--- What you should do ---
Copy out the entries that follow, unchanged.

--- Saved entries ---
————————
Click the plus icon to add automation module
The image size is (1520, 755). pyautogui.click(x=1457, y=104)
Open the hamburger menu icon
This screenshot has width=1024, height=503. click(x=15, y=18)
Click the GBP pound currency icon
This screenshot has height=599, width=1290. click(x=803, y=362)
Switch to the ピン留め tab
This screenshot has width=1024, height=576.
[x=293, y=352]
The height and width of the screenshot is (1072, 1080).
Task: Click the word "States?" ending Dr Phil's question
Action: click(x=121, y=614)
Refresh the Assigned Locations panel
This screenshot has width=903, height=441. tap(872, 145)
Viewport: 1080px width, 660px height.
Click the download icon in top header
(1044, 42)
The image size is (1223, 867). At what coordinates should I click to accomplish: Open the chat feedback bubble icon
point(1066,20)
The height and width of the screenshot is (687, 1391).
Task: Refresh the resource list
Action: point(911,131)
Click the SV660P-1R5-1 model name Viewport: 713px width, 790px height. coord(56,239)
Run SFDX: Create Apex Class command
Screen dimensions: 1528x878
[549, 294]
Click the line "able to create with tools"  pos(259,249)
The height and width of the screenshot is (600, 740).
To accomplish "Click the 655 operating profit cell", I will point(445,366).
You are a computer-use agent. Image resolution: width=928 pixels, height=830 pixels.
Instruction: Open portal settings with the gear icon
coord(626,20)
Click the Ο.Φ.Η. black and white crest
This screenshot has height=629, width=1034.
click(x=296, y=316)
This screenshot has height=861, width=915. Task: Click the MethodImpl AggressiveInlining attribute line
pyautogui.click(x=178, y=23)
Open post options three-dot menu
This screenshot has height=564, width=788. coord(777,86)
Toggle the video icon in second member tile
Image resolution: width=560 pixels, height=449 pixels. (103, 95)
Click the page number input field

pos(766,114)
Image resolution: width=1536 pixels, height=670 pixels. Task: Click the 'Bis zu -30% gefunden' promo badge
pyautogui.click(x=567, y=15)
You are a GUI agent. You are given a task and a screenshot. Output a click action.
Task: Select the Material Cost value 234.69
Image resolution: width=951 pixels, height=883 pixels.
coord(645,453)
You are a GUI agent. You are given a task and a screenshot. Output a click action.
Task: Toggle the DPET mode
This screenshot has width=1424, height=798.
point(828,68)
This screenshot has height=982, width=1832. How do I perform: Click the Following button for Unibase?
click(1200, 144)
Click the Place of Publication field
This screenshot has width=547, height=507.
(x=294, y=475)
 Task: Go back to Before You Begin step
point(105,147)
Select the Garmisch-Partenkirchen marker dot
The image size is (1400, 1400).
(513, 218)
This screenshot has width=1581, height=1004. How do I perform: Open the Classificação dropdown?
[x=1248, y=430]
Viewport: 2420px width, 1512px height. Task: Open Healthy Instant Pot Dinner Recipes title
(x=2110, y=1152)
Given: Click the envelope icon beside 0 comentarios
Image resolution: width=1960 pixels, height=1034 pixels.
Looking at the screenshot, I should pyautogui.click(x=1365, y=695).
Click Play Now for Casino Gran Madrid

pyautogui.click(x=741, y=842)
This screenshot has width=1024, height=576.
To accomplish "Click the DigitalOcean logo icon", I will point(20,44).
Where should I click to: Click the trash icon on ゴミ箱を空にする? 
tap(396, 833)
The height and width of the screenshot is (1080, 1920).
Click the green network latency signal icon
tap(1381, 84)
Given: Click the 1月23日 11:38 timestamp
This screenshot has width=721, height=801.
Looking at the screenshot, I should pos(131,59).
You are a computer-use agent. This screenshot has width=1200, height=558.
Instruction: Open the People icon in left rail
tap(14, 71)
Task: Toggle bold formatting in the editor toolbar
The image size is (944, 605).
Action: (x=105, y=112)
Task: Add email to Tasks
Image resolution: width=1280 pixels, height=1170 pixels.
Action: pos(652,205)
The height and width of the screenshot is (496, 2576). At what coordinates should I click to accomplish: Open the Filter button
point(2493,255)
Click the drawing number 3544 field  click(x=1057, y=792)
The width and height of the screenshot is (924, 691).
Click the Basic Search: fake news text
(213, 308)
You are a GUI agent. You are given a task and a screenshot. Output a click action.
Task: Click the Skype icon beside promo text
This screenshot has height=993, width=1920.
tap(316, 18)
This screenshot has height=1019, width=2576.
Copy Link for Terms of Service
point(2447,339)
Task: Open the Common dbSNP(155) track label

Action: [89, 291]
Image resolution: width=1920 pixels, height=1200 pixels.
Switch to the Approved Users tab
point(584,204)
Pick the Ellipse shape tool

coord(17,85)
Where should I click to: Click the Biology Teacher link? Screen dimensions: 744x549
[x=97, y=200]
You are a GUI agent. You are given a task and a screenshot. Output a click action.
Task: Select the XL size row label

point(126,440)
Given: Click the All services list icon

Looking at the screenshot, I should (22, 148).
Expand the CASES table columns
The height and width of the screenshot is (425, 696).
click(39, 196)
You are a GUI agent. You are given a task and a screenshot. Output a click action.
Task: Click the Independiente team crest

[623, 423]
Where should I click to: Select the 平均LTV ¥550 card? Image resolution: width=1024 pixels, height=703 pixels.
————————
--- Written response ---
Click the plus icon to add automation module
The image size is (1520, 755). pyautogui.click(x=1457, y=104)
Open the hamburger menu icon
This screenshot has width=1024, height=503. click(x=15, y=18)
Click the GBP pound currency icon
This screenshot has height=599, width=1290. click(x=803, y=362)
Switch to the ピン留め tab
This screenshot has width=1024, height=576.
[x=293, y=352]
The height and width of the screenshot is (1072, 1080).
Task: Click the word "States?" ending Dr Phil's question
Action: click(x=121, y=614)
Refresh the Assigned Locations panel
This screenshot has width=903, height=441. tap(872, 145)
Viewport: 1080px width, 660px height.
Click the download icon in top header
(1044, 42)
The image size is (1223, 867). At what coordinates should I click to accomplish: Open the chat feedback bubble icon
point(1066,20)
The height and width of the screenshot is (687, 1391).
Task: Refresh the resource list
Action: point(911,131)
Click the SV660P-1R5-1 model name Viewport: 713px width, 790px height. coord(56,239)
Run SFDX: Create Apex Class command
Screen dimensions: 1528x878
[549, 294]
Click the line "able to create with tools"  pos(259,249)
The height and width of the screenshot is (600, 740).
To accomplish "Click the 655 operating profit cell", I will point(445,366).
You are a computer-use agent. Image resolution: width=928 pixels, height=830 pixels.
Instruction: Open portal settings with the gear icon
coord(626,20)
Click the Ο.Φ.Η. black and white crest
This screenshot has height=629, width=1034.
click(x=296, y=316)
This screenshot has height=861, width=915. Task: Click the MethodImpl AggressiveInlining attribute line
pyautogui.click(x=178, y=23)
Open post options three-dot menu
This screenshot has height=564, width=788. coord(777,86)
Toggle the video icon in second member tile
Image resolution: width=560 pixels, height=449 pixels. (103, 95)
Click the page number input field

pos(766,114)
Image resolution: width=1536 pixels, height=670 pixels. Task: Click the 'Bis zu -30% gefunden' promo badge
pyautogui.click(x=567, y=15)
You are a GUI agent. You are given a task and a screenshot. Output a click action.
Task: Select the Material Cost value 234.69
Image resolution: width=951 pixels, height=883 pixels.
coord(645,453)
You are a GUI agent. You are given a task and a screenshot. Output a click action.
Task: Toggle the DPET mode
This screenshot has width=1424, height=798.
point(828,68)
This screenshot has height=982, width=1832. How do I perform: Click the Following button for Unibase?
click(1200, 144)
Click the Place of Publication field
This screenshot has width=547, height=507.
(x=294, y=475)
 Task: Go back to Before You Begin step
point(105,147)
Select the Garmisch-Partenkirchen marker dot
The image size is (1400, 1400).
(513, 218)
This screenshot has width=1581, height=1004. How do I perform: Open the Classificação dropdown?
[x=1248, y=430]
Viewport: 2420px width, 1512px height. Task: Open Healthy Instant Pot Dinner Recipes title
(x=2110, y=1152)
Given: Click the envelope icon beside 0 comentarios
Image resolution: width=1960 pixels, height=1034 pixels.
Looking at the screenshot, I should pyautogui.click(x=1365, y=695).
Click Play Now for Casino Gran Madrid

pyautogui.click(x=741, y=842)
This screenshot has width=1024, height=576.
To accomplish "Click the DigitalOcean logo icon", I will point(20,44).
Where should I click to: Click the trash icon on ゴミ箱を空にする? 
tap(396, 833)
The height and width of the screenshot is (1080, 1920).
Click the green network latency signal icon
tap(1381, 84)
Given: Click the 1月23日 11:38 timestamp
This screenshot has width=721, height=801.
Looking at the screenshot, I should pos(131,59).
You are a computer-use agent. This screenshot has width=1200, height=558.
Instruction: Open the People icon in left rail
tap(14, 71)
Task: Toggle bold formatting in the editor toolbar
The image size is (944, 605).
Action: (x=105, y=112)
Task: Add email to Tasks
Image resolution: width=1280 pixels, height=1170 pixels.
Action: pos(652,205)
The height and width of the screenshot is (496, 2576). At what coordinates should I click to accomplish: Open the Filter button
point(2493,255)
Click the drawing number 3544 field  click(x=1057, y=792)
The width and height of the screenshot is (924, 691).
Click the Basic Search: fake news text
(213, 308)
You are a GUI agent. You are given a task and a screenshot. Output a click action.
Task: Click the Skype icon beside promo text
This screenshot has height=993, width=1920.
tap(316, 18)
This screenshot has height=1019, width=2576.
Copy Link for Terms of Service
point(2447,339)
Task: Open the Common dbSNP(155) track label

Action: [89, 291]
Image resolution: width=1920 pixels, height=1200 pixels.
Switch to the Approved Users tab
point(584,204)
Pick the Ellipse shape tool

coord(17,85)
Where should I click to: Click the Biology Teacher link? Screen dimensions: 744x549
[x=97, y=200]
You are a GUI agent. You are given a task and a screenshot. Output a click action.
Task: Select the XL size row label

point(126,440)
Given: Click the All services list icon

Looking at the screenshot, I should (22, 148).
Expand the CASES table columns
The height and width of the screenshot is (425, 696).
click(39, 196)
You are a GUI agent. You are given a task and a screenshot. Output a click action.
Task: Click the Independiente team crest

[623, 423]
Where should I click to: Select the 平均LTV ¥550 card? Image resolution: width=1024 pixels, height=703 pixels.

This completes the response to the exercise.